Satellite IoT - great! Now people will be able to buy Amazon spy-on-me devices and put them everywhere. o_O

Think of the money governments will be able to save by letting Amazon do their surveillance for them!
( Of course, Bezos won't let any data about his friends get out ... but that's fine, right? )
 
I thought Iridium went bankrupt?
The original did. Motorola a major backer, took a bath. They were going to de-orbit the satellite array to save costs but the US govt stepped in with a very good bankruptcy settlement. The resulting company basically got the array for almost free plus a 2 year contract from Uncle Sam. Great for the new company, really crappy for the original + other backers. With no debt, basically new gear and customers, the new Iridium has managed to stay around.
 
The original did. Motorola a major backer, took a bath. They were going to de-orbit the satellite array to save costs but the US govt stepped in with a very good bankruptcy settlement. The resulting company basically got the array for almost free plus a 2 year contract from Uncle Sam. Great for the new company, really crappy for the original + other backers. With no debt, basically new gear and customers, the new Iridium has managed to stay around.

Samaritan.. is that you?
 
The original did. Motorola a major backer, took a bath. They were going to de-orbit the satellite array to save costs but the US govt stepped in with a very good bankruptcy settlement. The resulting company basically got the array for almost free plus a 2 year contract from Uncle Sam. Great for the new company, really crappy for the original + other backers. With no debt, basically new gear and customers, the new Iridium has managed to stay around.
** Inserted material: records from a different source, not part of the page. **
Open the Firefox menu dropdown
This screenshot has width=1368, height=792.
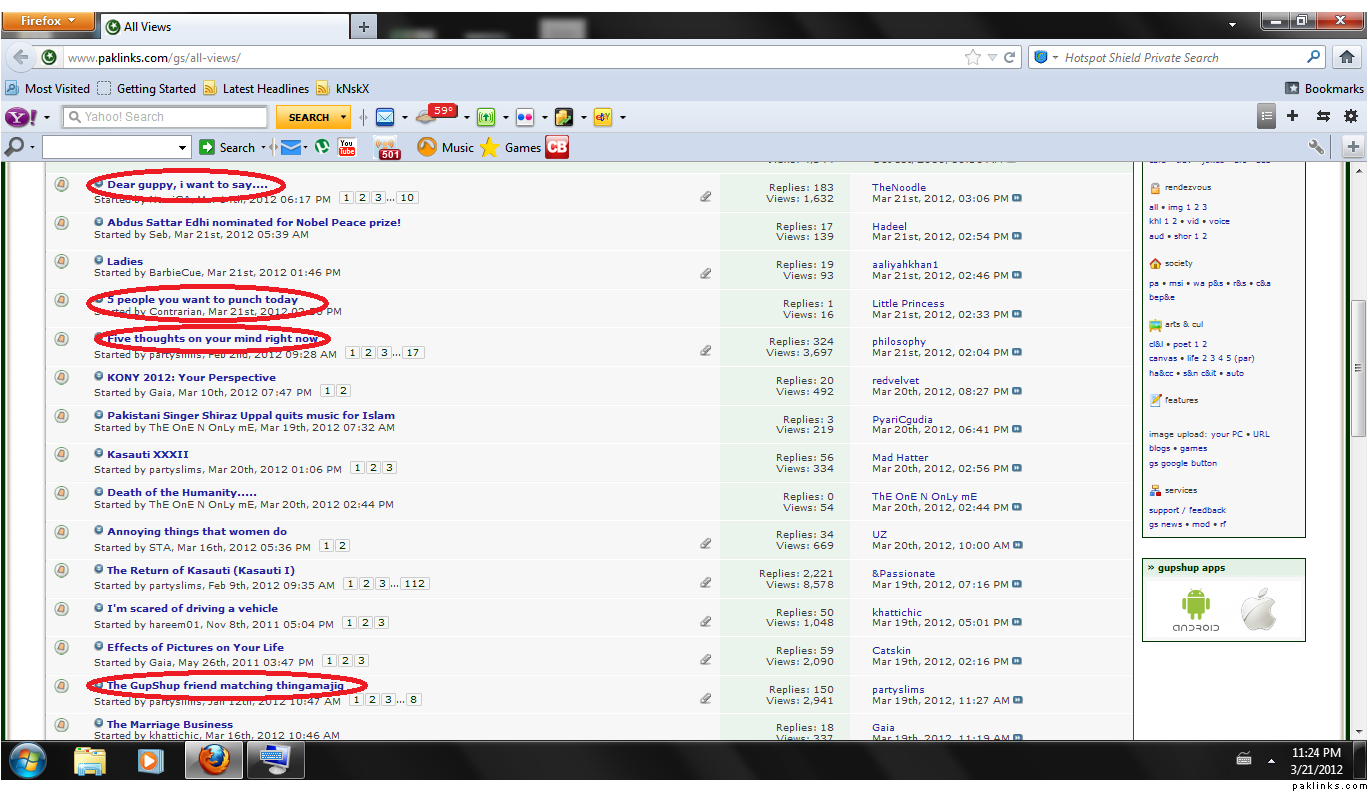point(48,21)
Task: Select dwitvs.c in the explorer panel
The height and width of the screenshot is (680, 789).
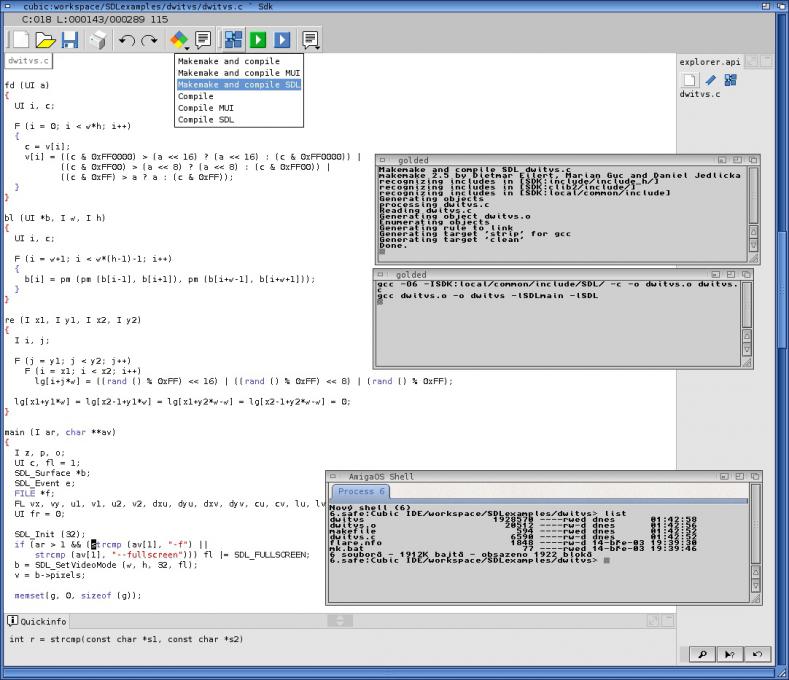Action: (x=699, y=94)
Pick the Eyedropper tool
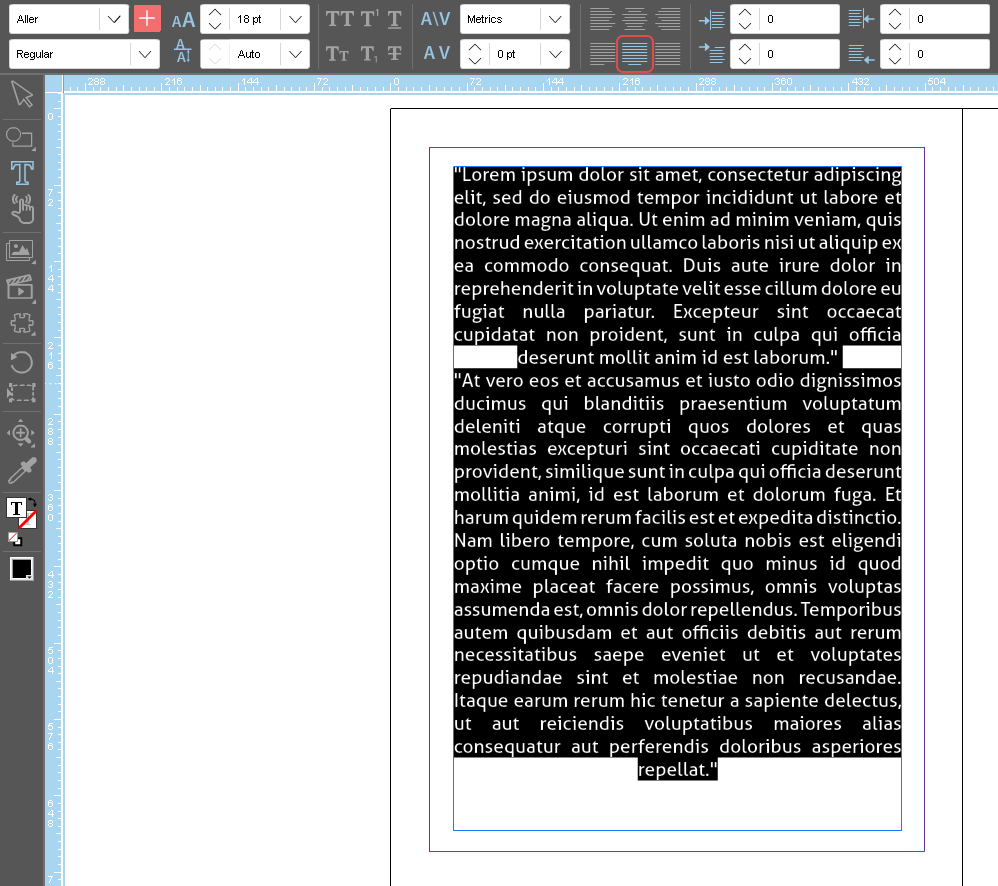 click(x=21, y=470)
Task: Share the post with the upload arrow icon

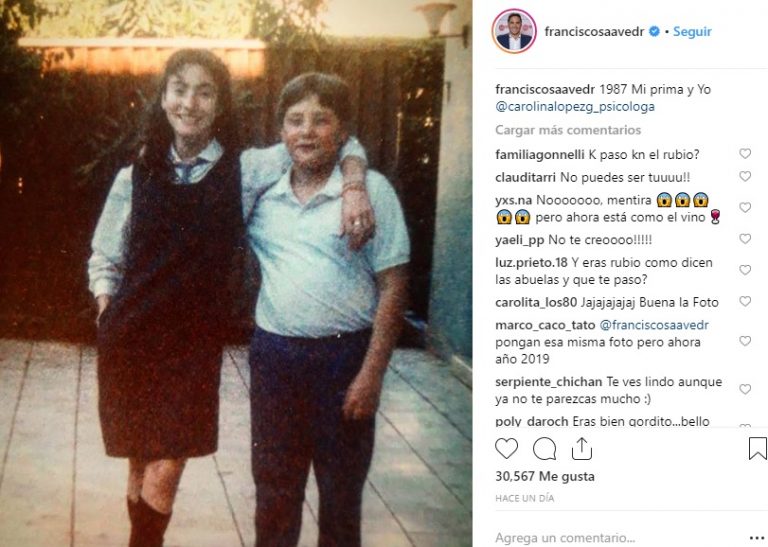Action: click(x=582, y=448)
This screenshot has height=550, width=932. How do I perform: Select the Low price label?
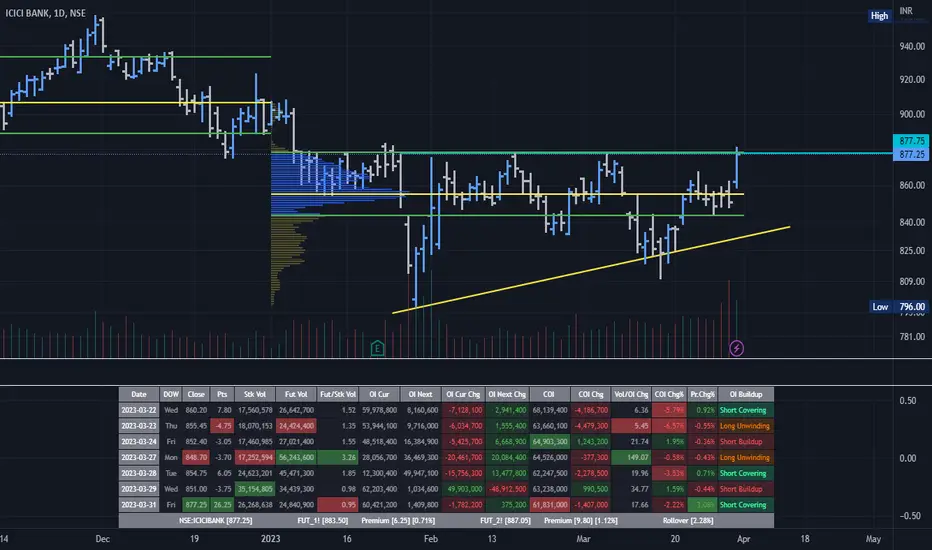[880, 307]
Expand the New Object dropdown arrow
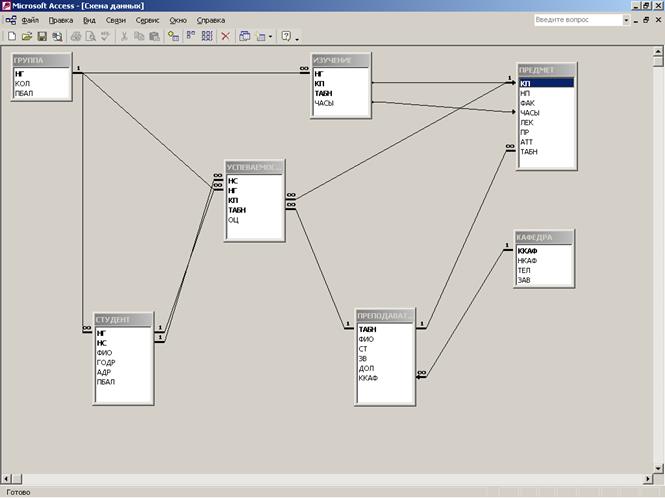 tap(271, 36)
Right as soon as I heard about Iridium launching a new network, my first thoughts were: "who is going to take the bath this time?"

While this is a good time to launch satellite internet (hardware and DSPs are way more mature, so you'll have the bandwidth people are demanding), you still have the problem of making it affordable and usable in a world where you can get a shitty 3G signal almost anywhere.

The number of satellites on the array sounds almost the same as the original, so reception will still be shit if you're indoors, or if there's cloud cover (less satellites means they have to fly higher to cover the entire earth), and there will be added latency.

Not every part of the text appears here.